- **Aufgaben**:
A. Schreiben Sie aus dem Seitenauszug zur Krise der Demokratie den Abschnitt wortgetreu ab, der bei den Worten „Ja. Schauen Sie“ einsetzt und mit „Demokratie ist Krise.“ schließt.
B. In welchem Abstand tauchen Vertrauenskrisen laut dem Seitenauszug zur Krise der Demokratie seit Jahrhunderten auf?

Die Krise ist also der demokratische Normalzustand?

Ja. Schauen Sie sich die modernen Demokratien an, und suchen Sie sich aus den letzten 100 Jahren ein beliebiges Jahr aus – Sie werden feststellen, dass es stets demokratische Krisensituationen gab, selbst in einem «grossen Jahr der Demokratie» wie 1989. Und das ist auch eigentlich nichts Verwunderliches, denn Demokratien leben vom Dissens, von der Diskussion und dem Austausch von Meinungen – und von auf diesem Wege gemeinsam zu treffenden Entscheidungen. Das griechische Wort «krísis» meint ja auch genau das: entscheidende Wendung. Wer also meint, dass die «Krise der Demokratie» – etwa in der EU – ein Phänomen der letzten sechs Jahre sei, irrt. Demokratie ist Krise.

Zugestanden. Ein immer grösserer Prozentsatz der Bewohner verschiedener Demokratien fühlt sich in ihren Staaten nicht mehr repräsentiert, geht gar nicht mehr zur Wahl. Das ist sehr wohl neu, oder nicht?

Ja, tatsächlich, es gibt diese aktuelle Krise des Vertrauens in die Politik. Aber ich muss Sie bremsen: Auch sie ist kein neues Phänomen. Meine Untersuchungen zeigen: Derartige Vertrauenskrisen tauchen seit Jahrhunderten etwa im Abstand von 40 Jahren auf, wobei der Erste und der Zweite Weltkrieg zwar dazuzurechnen sind, aber eigentlich «Katastrophen» waren. Diese regelmässig wiederkehrenden Vertrauenskrisen gehen stets einher mit wirtschaftlichen Krisen. Denn Sie wissen ja: Wenn der eigene Wohlstand plötzlich bedroht ist, so wird selbst der trägste Wähler hellhörig und schaut genauer hin, was seine Politiker «da oben» machen. An so einem Punkt finden sich die Europäer oder auch die Briten heute wieder: sie sind hellhörig geworden…

 …und machen auch den Mund auf, gehen also auf die Strasse.

Das ist das wirklich Neue an der Situation! So oft wie in den Jahren 2011, 2012 und 2013 hat man das selten gesehen. Das liegt daran, dass wir sehr wohl die bedeutendste Wirtschaftskrise der letzten Jahrzehnte durchleben – die Reaktion von Teilen der westlichen Gesellschaften ist deshalb auch heftiger als in den Krisen zuvor. Der Wohlstand, in dem nun bereits mehrere Generationen in Frieden leben konnten, zumindest was die USA und Europa angeht, ist stärker bedroht als zu früheren Zeiten. Wir sehen nun, dass ökonomische Einbrüche so plötzlich und unabsehbar auf-treten können, dass mithin gleich nicht nur wirtschaftlicher, sondern auch politischer und sozialer Notstand herrscht.

- **Bereitgestellte Daten**:
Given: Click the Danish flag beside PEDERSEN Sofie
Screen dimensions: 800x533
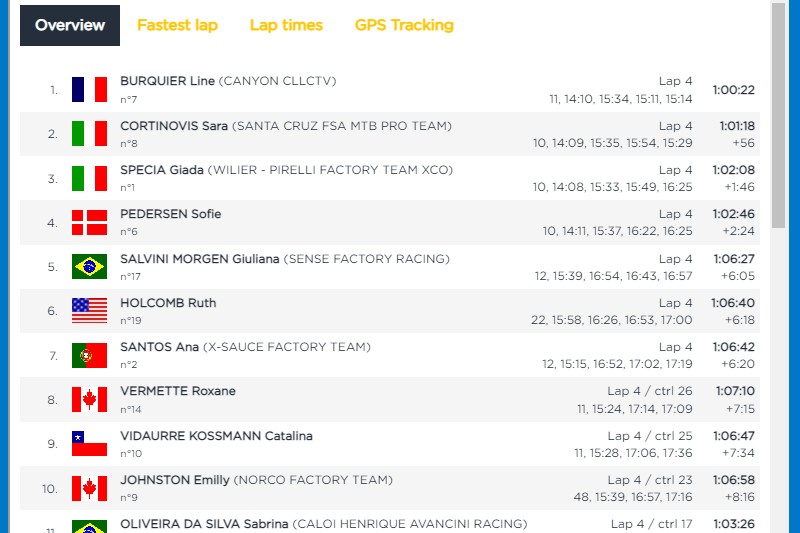Looking at the screenshot, I should 89,222.
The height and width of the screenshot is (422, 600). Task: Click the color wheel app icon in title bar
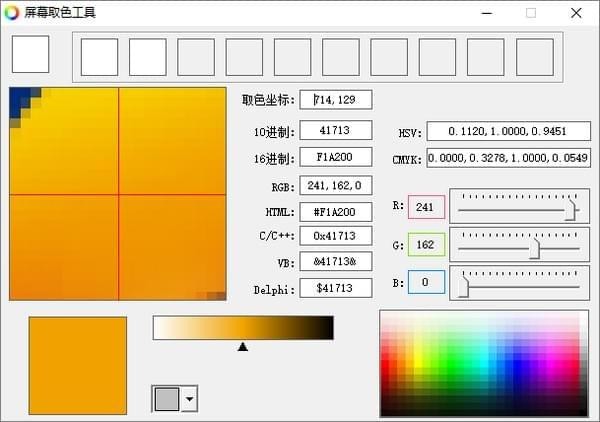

- **Erwartete Ergebnisse**:
A.
Ja. Schauen Sie sich die modernen Demokratien an, und suchen Sie sich aus den letzten 100 Jahren ein beliebiges Jahr aus – Sie werden feststellen, dass es stets demokratische Krisensituationen gab, selbst in einem «grossen Jahr der Demokratie» wie 1989. Und das ist auch eigentlich nichts Verwunderliches, denn Demokratien leben vom Dissens, von der Diskussion und dem Austausch von Meinungen – und von auf diesem Wege gemeinsam zu treffenden Entscheidungen. Das griechische Wort «krísis» meint ja auch genau das: entscheidende Wendung. Wer also meint, dass die «Krise der Demokratie» – etwa in der EU – ein Phänomen der letzten sechs Jahre sei, irrt. Demokratie ist Krise.

B. Etwa im Abstand von 40 Jahren.